Pop will be dead soon. This is because he thinks he is a train. He looks right at me and shouts, “Choo-choo goes the train! Stand back! Stand back!” I always run under the kitchen table with Emily and the cat. But now it’s just me and Emily because the cat is dead.

Pop also wets himself and his tongue no longer fits in his mouth. And he hides in the corner of the kitchen and screams if you come near him. The only one who knows what he is screaming about is Nana and so far she has only told me that it has something to do with my Auntie Beryl and a pack of playing cards with pictures of naked ladies. Also from spending a lot of time on his own in our garden shed, doing God knows what.
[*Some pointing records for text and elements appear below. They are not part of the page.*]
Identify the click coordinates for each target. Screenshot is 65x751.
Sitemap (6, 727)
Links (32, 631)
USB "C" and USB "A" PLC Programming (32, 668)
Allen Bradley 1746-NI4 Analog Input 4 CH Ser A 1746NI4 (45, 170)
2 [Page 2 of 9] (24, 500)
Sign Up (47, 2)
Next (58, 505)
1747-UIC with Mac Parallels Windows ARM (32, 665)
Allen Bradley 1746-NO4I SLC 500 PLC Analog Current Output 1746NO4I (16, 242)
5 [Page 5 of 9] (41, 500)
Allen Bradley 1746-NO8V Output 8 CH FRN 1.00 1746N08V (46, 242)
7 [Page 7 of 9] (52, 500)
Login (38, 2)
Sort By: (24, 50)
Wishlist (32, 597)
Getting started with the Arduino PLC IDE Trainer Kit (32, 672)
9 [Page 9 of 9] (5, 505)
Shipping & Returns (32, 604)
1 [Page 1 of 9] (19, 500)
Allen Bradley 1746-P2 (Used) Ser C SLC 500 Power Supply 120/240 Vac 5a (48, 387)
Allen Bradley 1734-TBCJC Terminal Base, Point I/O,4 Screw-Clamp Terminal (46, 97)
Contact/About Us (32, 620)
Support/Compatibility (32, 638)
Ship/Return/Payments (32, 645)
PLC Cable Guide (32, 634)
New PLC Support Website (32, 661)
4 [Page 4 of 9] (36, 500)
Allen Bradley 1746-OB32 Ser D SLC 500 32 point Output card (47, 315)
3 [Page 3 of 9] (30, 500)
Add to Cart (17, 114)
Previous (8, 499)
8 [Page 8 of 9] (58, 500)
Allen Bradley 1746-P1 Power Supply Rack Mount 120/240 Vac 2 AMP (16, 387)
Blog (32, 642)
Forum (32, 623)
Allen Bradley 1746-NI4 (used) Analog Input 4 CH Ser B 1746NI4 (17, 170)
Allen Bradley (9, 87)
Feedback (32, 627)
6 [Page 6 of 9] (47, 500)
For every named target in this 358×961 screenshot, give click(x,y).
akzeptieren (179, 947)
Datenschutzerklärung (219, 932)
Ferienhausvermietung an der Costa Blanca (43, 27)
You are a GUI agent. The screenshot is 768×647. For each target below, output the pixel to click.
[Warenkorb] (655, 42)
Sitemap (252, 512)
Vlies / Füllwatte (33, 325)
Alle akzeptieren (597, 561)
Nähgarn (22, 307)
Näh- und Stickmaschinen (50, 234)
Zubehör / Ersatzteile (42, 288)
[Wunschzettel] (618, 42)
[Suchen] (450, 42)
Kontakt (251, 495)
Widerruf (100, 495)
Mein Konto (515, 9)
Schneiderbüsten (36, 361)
They always make me stand by the hospital bed because there are never enough chairs and if I stand on one leg Mum cuffs me round the ear, even though I’m just trying to rest my other foot. And I have to keep my hands in my pockets at all times or Emily will try to hold my hand and I am not holding hands with a girl. Mum says I should take my hands out of my pockets and show some respect. And Mum will be even more angry if I keep my hands in my pockets and try to stand on one leg at the same time, because then I will fall over.

I also try to hold my breath in hospitals because they smell of boiled meat and disinfectant. And old ladies who are dying smell of perfume and onions and pee. But Great-Auntie Maisie smelled of sick. There’s only so long that you can hold your breath. And her lips were all gray and sagging and covered in brown spots with little bits of slimy spit in the corners, making tiny creamy bubbles that didn’t pop. So there was no way she was getting a kiss from me, even if she was going to sleep for all Eternity.